(Beginning of Provided material)
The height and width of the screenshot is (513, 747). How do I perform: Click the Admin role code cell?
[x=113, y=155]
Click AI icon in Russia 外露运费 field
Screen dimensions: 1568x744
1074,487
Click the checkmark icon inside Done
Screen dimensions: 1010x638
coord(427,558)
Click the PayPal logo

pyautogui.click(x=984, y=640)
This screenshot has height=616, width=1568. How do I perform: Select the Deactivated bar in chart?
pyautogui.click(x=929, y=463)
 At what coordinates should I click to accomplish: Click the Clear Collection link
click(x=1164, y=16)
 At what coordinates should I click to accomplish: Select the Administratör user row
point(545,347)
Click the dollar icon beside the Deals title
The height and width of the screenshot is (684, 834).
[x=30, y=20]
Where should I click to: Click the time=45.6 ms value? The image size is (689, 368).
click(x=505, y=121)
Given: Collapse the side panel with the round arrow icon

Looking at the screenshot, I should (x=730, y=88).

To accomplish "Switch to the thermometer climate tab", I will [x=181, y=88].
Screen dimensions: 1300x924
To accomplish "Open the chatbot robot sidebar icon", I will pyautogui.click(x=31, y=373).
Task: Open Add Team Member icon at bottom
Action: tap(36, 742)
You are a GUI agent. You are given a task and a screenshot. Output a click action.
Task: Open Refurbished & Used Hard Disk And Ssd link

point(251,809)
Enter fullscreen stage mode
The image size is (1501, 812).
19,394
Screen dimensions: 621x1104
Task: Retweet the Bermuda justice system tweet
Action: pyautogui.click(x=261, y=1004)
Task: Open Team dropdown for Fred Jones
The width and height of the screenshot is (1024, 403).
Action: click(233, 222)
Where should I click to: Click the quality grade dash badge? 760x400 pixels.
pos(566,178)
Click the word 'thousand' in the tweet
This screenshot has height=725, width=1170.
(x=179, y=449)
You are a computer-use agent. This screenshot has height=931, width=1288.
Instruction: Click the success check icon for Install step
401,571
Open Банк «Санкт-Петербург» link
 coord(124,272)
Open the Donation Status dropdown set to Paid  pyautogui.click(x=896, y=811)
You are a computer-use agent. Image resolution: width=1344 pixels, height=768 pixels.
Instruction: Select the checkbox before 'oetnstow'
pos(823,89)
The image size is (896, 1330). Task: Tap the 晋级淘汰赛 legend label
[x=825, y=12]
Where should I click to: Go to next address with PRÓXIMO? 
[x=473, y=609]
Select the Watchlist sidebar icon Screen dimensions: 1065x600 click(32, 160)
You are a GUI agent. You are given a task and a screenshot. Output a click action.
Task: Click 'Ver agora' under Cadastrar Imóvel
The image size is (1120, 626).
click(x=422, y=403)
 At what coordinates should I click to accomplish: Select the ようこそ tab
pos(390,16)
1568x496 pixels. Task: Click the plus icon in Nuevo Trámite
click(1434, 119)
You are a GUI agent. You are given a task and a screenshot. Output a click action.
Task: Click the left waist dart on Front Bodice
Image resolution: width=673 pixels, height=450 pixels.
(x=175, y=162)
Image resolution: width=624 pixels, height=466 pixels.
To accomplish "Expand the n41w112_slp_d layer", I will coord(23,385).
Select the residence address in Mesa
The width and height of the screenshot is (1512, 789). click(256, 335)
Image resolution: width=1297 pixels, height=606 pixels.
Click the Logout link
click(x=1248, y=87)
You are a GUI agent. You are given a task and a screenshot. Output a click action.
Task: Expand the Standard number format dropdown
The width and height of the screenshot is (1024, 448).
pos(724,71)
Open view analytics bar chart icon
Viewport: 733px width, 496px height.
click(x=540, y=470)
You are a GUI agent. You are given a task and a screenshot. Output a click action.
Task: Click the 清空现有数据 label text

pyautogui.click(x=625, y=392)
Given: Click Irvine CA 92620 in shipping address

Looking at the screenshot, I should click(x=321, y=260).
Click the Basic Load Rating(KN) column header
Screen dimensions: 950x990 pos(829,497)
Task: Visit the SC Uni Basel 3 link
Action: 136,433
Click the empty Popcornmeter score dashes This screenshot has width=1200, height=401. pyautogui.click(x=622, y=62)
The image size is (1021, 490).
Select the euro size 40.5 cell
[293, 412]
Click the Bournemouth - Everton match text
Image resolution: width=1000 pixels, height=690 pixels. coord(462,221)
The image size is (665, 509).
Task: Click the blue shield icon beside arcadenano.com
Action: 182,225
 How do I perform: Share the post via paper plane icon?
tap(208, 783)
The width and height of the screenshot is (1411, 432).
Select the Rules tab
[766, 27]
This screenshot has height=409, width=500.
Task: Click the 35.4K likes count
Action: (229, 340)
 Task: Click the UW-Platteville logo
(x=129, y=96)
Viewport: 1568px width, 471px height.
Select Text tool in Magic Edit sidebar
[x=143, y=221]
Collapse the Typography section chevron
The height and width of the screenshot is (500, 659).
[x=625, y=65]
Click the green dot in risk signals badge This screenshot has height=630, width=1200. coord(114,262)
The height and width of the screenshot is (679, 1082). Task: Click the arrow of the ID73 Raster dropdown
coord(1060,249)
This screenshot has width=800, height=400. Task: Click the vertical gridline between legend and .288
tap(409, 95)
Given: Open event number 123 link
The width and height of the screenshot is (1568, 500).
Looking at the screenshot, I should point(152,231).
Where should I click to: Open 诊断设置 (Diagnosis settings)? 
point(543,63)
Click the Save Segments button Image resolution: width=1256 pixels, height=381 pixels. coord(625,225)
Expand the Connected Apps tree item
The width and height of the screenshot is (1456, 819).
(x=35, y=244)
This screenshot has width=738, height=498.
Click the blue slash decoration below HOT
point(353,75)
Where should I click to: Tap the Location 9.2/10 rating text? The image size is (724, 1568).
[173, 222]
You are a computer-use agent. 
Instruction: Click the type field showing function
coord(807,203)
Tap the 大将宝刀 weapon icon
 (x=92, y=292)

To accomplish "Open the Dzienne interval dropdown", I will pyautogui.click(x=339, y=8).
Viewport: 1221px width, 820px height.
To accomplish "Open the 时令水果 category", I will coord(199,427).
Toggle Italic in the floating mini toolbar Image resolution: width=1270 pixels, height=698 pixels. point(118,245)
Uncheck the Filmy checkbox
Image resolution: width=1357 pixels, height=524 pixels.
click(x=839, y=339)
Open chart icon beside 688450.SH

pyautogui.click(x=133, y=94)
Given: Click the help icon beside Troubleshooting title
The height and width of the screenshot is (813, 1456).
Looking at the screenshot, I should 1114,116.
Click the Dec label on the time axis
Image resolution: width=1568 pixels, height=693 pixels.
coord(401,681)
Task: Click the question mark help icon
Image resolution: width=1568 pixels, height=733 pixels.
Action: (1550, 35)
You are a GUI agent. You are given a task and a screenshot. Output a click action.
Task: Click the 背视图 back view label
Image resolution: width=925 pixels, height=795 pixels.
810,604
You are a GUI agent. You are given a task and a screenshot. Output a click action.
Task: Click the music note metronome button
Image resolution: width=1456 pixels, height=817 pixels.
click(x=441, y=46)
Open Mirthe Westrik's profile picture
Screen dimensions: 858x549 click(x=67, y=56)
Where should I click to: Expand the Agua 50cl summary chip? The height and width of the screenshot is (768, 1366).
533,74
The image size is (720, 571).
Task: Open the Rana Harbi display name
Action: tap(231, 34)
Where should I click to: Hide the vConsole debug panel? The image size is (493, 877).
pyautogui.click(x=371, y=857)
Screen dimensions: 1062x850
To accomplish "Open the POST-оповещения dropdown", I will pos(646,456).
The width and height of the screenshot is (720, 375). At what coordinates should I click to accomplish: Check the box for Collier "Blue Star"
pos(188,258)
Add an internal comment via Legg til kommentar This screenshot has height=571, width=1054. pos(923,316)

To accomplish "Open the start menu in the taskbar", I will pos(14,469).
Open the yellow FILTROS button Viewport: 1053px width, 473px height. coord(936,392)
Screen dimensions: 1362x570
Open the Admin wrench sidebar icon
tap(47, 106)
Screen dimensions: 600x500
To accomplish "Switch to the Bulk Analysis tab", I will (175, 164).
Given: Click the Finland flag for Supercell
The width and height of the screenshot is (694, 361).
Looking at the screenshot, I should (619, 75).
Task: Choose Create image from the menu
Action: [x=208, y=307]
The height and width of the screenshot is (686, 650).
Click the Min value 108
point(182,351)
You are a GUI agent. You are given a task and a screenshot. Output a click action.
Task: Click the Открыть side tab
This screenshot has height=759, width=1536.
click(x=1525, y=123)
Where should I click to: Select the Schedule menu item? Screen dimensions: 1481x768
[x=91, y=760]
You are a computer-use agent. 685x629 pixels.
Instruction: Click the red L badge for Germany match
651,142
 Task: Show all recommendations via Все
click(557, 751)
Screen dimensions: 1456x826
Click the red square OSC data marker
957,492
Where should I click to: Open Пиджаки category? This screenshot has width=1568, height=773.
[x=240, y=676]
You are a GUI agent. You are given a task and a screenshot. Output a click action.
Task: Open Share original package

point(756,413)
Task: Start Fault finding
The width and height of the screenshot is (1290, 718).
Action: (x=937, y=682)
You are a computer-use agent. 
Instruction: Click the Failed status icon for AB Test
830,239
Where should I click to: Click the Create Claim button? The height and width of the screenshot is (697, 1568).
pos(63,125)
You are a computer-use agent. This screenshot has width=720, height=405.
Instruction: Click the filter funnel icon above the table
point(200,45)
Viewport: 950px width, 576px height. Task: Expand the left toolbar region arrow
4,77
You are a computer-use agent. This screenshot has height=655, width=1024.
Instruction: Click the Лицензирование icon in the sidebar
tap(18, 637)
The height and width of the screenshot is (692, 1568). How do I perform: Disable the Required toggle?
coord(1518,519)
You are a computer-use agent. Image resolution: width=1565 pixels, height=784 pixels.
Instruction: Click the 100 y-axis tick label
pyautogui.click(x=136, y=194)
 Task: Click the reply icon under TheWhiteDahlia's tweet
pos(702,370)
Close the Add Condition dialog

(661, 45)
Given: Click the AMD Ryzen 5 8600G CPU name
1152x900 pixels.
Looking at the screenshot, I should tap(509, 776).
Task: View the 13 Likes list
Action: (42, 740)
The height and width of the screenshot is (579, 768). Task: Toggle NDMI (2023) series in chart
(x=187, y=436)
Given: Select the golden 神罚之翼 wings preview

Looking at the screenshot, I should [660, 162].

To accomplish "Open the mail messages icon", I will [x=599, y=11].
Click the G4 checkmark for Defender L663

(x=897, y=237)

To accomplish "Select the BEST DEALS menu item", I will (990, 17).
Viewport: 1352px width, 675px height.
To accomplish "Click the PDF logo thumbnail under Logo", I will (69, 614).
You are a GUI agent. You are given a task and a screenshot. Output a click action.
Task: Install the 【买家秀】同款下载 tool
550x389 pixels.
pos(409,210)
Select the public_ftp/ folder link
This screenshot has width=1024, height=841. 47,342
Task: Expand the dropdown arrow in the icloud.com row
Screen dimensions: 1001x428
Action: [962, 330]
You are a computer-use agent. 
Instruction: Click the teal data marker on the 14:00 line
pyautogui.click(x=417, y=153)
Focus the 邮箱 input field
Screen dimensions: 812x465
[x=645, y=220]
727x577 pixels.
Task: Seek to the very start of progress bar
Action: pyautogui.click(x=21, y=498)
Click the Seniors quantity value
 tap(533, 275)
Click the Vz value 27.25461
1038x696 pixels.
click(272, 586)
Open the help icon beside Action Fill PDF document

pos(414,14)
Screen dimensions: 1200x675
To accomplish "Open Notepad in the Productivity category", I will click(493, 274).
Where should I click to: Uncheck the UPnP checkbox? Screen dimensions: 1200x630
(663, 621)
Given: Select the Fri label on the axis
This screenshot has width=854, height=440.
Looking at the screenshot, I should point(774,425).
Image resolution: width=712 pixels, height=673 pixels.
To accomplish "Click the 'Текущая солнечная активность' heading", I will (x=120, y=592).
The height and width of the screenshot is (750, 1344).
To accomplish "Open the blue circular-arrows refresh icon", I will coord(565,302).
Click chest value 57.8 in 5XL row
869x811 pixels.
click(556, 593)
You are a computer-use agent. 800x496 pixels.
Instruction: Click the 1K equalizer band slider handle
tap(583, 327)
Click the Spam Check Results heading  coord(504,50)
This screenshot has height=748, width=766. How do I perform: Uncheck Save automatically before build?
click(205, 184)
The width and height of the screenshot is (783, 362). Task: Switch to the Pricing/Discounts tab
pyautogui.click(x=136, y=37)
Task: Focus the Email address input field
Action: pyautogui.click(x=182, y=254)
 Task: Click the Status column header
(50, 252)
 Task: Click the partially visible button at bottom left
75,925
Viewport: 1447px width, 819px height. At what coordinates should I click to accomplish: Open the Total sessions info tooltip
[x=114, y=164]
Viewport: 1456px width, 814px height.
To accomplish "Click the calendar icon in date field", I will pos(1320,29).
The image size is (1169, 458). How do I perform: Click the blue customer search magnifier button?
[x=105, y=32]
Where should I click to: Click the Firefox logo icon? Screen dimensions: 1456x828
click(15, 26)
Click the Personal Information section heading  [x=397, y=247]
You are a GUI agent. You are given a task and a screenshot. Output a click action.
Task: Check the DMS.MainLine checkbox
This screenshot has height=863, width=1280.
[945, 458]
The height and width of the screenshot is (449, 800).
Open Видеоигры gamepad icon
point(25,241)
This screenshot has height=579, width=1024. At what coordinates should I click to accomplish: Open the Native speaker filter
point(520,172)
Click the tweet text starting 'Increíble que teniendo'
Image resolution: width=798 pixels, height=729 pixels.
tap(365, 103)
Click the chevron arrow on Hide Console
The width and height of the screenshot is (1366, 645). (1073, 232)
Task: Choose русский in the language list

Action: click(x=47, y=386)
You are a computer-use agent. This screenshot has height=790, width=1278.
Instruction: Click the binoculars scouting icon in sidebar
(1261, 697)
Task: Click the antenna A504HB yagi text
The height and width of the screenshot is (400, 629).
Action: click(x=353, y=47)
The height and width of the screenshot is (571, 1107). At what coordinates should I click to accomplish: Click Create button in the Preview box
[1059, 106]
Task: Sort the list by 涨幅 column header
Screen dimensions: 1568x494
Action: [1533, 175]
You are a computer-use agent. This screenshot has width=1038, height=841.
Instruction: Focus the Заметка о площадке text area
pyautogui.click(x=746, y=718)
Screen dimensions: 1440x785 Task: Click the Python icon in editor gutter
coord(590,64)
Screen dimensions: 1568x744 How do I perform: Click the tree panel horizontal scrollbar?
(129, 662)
(End of Provided material)
Exercise requirements
In the entries above, find each line that includes the string "number" and copy it.

The answer
Task: Expand the Standard number format dropdown
Given: Open event number 123 link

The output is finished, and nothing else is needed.